__ABOUT THIS EXERCISE__
Below are some records. Write out the line that contains "Task: Click the square icon beside Комиссия" and all lines after it, exactly, but not the pictures.

__Stored entries__

:::

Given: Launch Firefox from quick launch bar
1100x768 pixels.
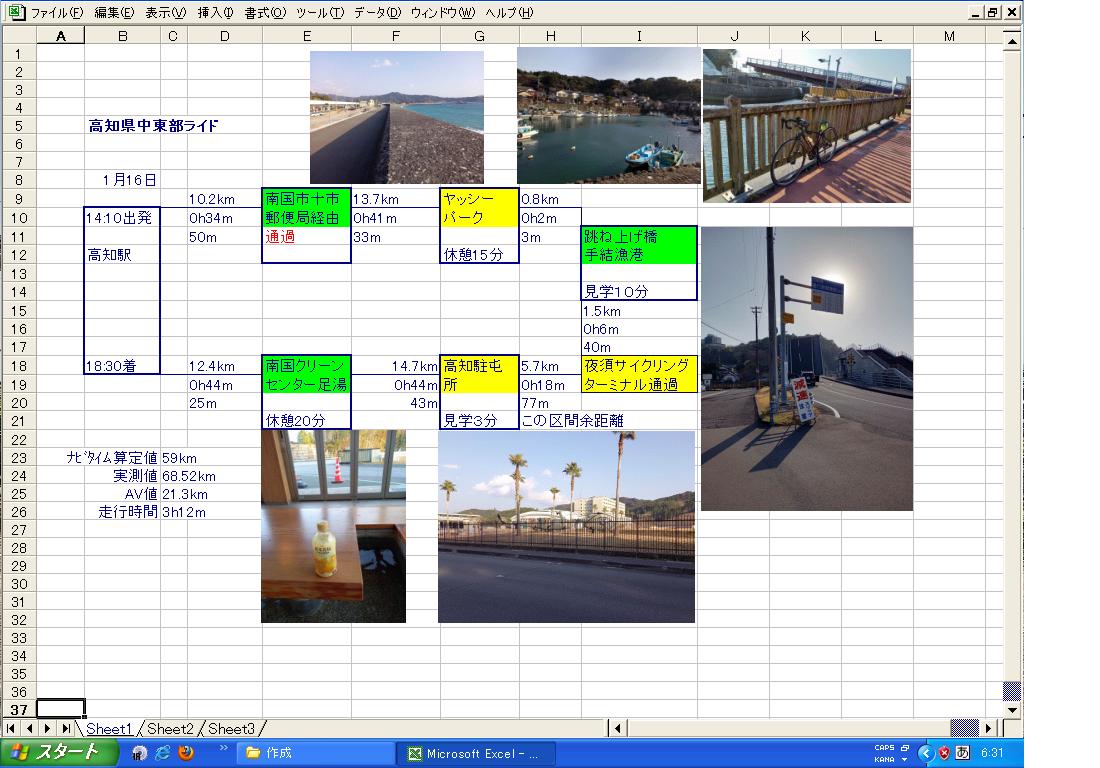Looking at the screenshot, I should point(186,753).
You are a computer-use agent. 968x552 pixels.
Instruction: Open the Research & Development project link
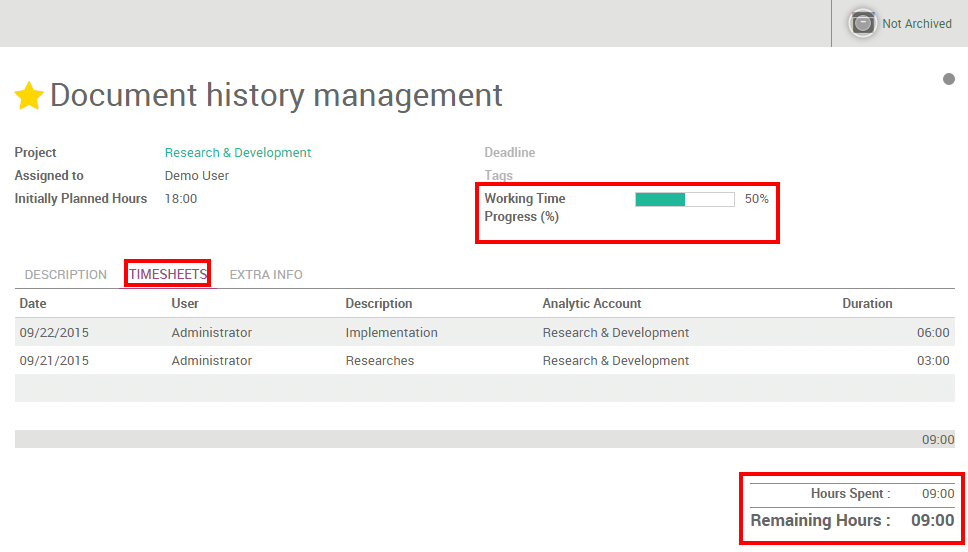[x=238, y=153]
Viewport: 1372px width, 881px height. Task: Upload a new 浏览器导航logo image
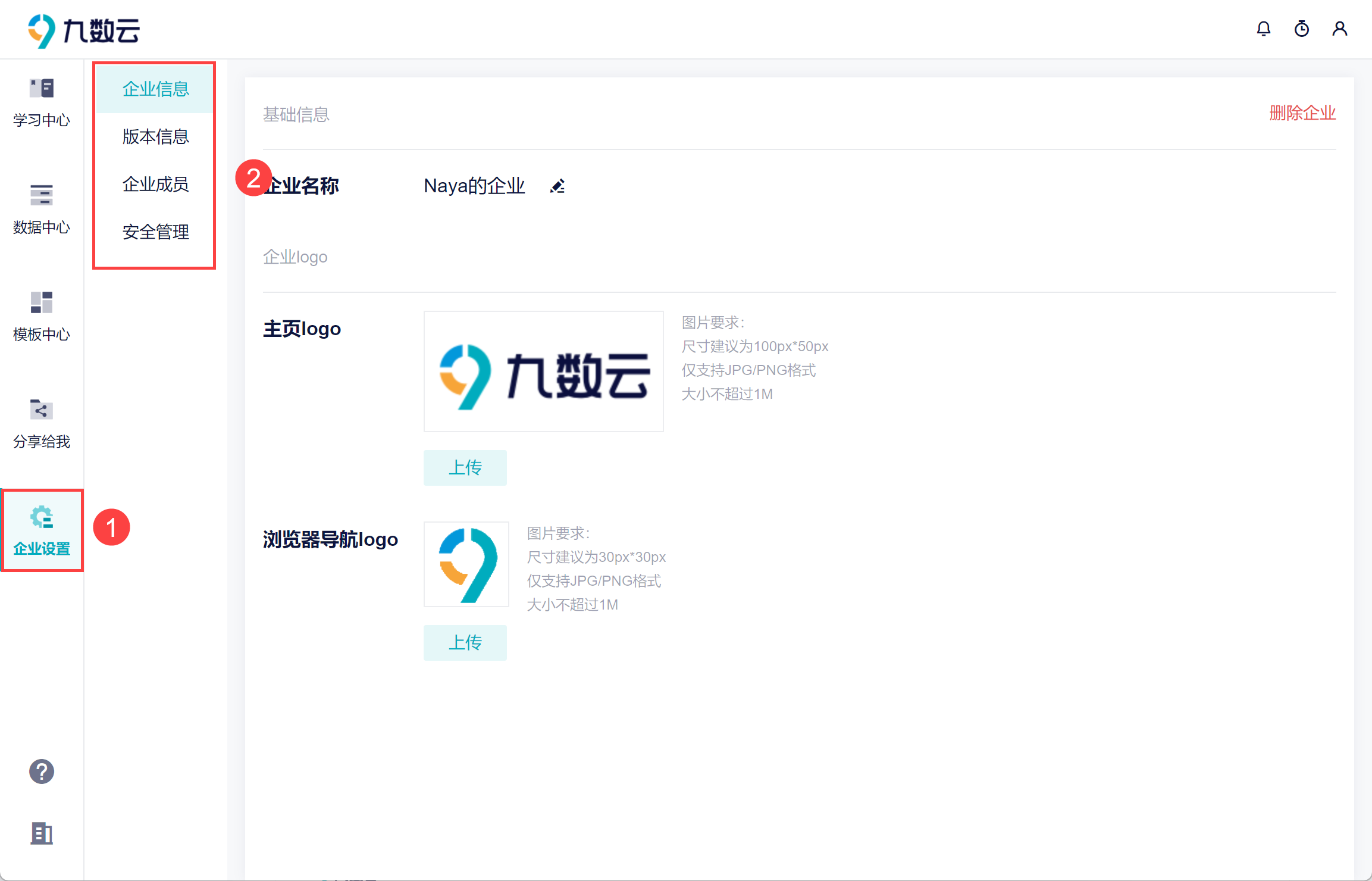click(x=465, y=642)
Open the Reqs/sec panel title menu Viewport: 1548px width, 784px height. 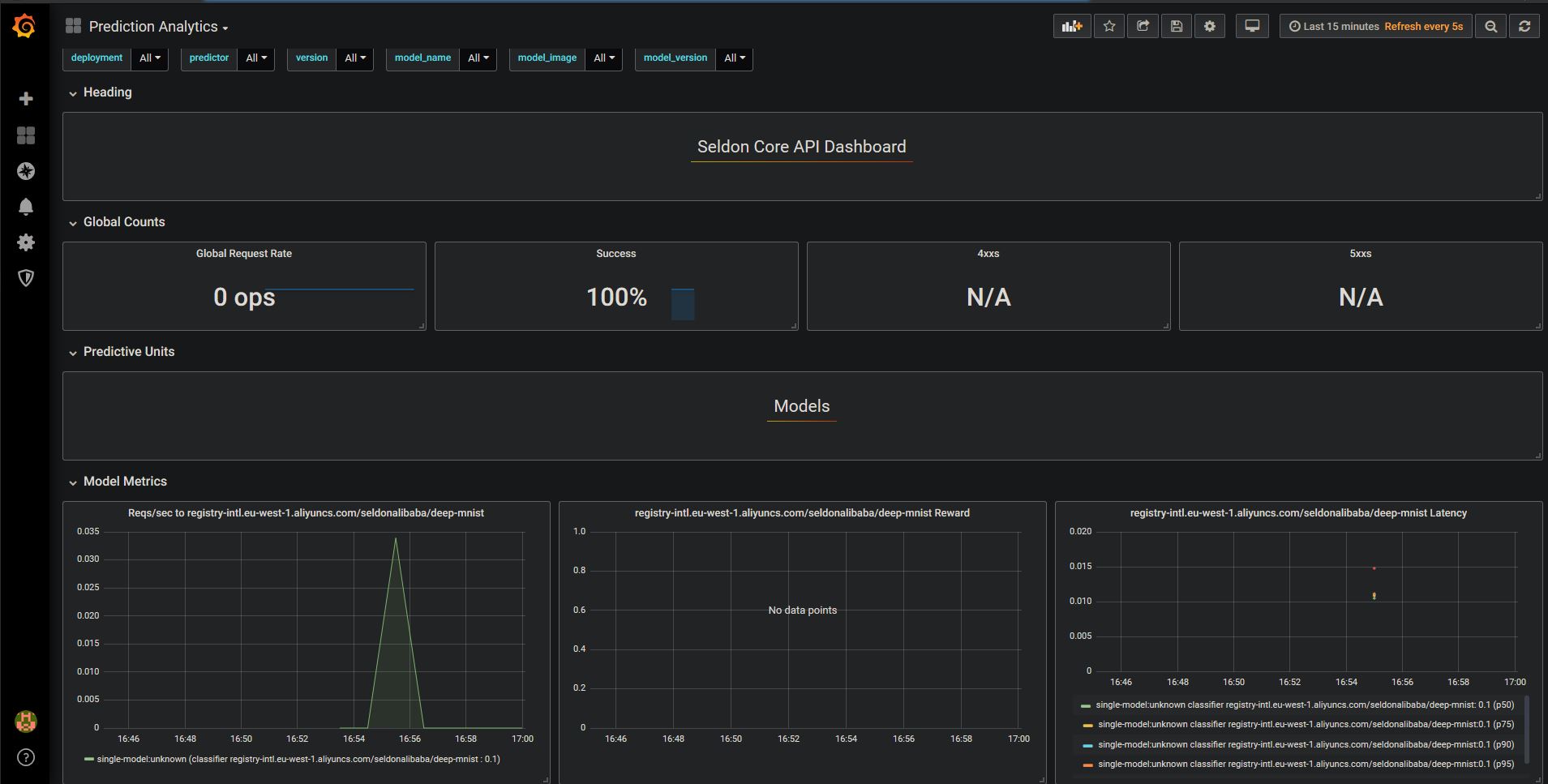306,513
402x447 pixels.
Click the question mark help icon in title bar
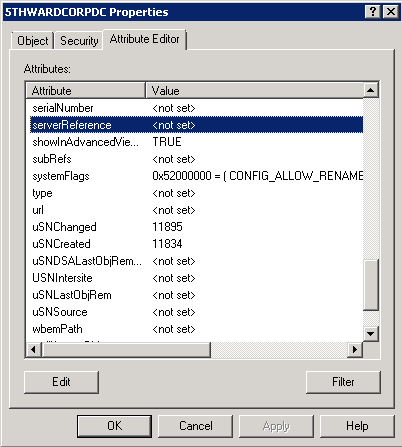pos(373,12)
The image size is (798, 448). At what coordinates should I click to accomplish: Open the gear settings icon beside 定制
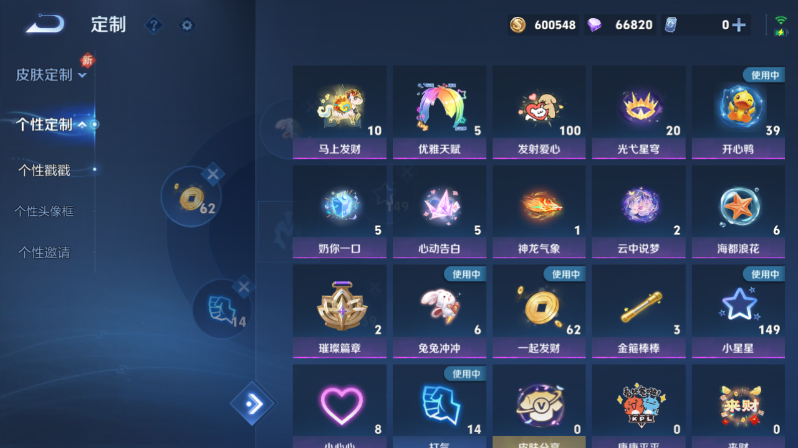[187, 25]
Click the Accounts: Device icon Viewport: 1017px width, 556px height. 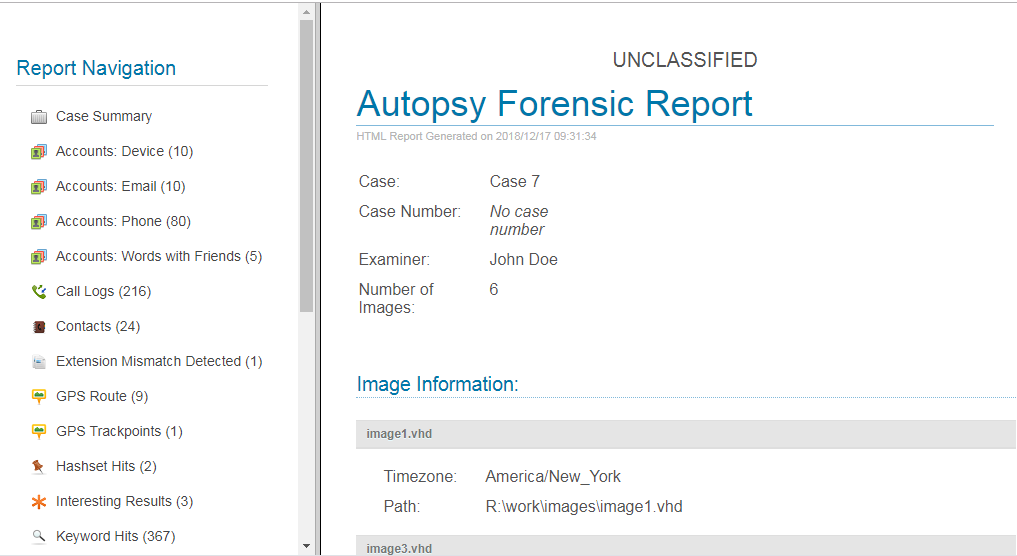click(39, 152)
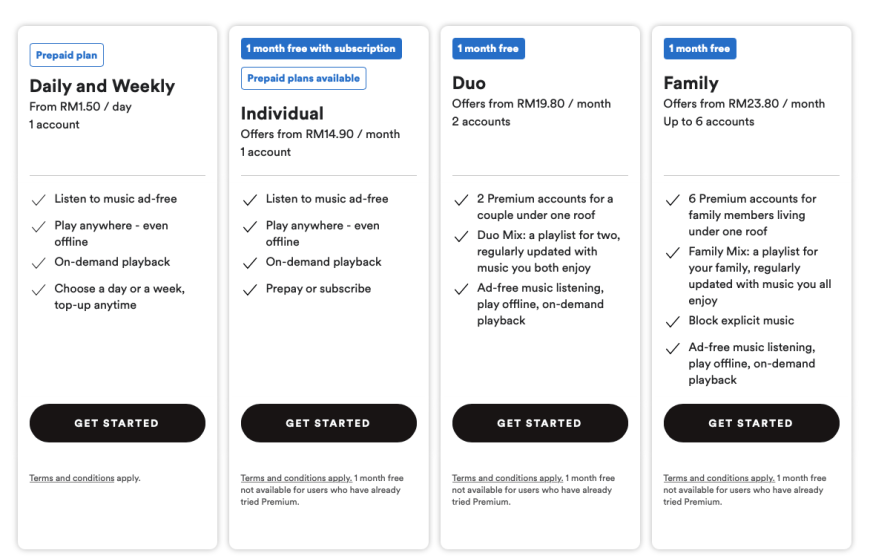Click the '1 month free with subscription' badge
The width and height of the screenshot is (870, 556).
pyautogui.click(x=321, y=48)
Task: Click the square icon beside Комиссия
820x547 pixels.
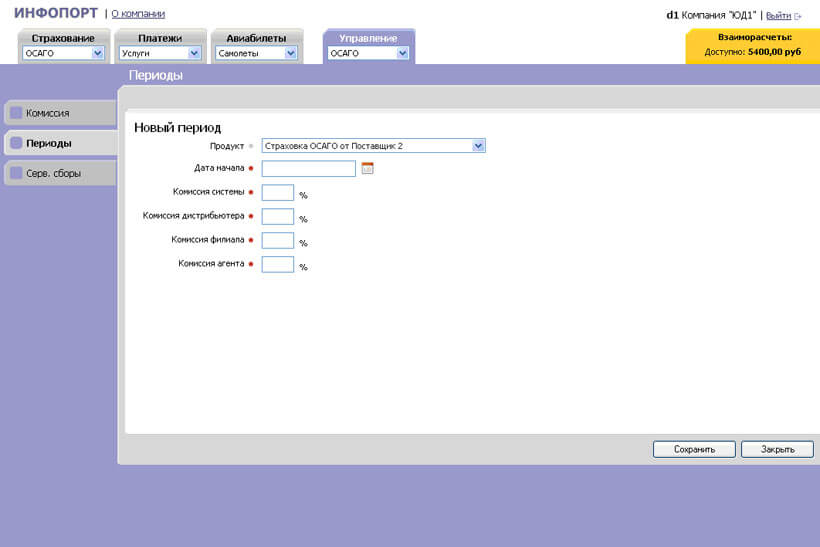Action: pos(16,113)
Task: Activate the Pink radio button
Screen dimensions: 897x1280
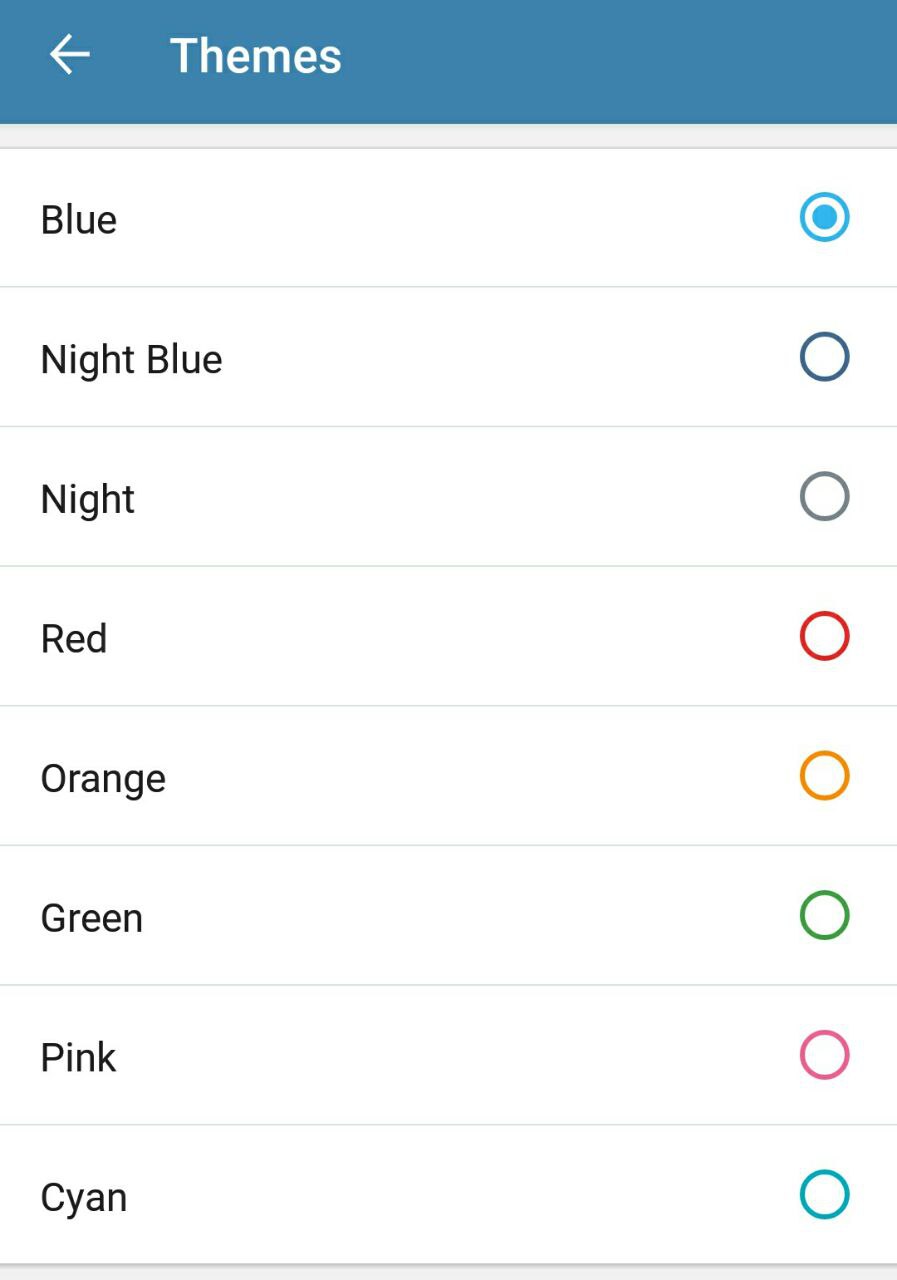Action: click(x=824, y=1056)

:::

__ANSWER TO THE PROBLEM__
Task: Click the square icon beside Комиссия
820x547 pixels.
Action: pos(16,113)
Task: Activate the Pink radio button
Screen dimensions: 897x1280
Action: click(x=824, y=1056)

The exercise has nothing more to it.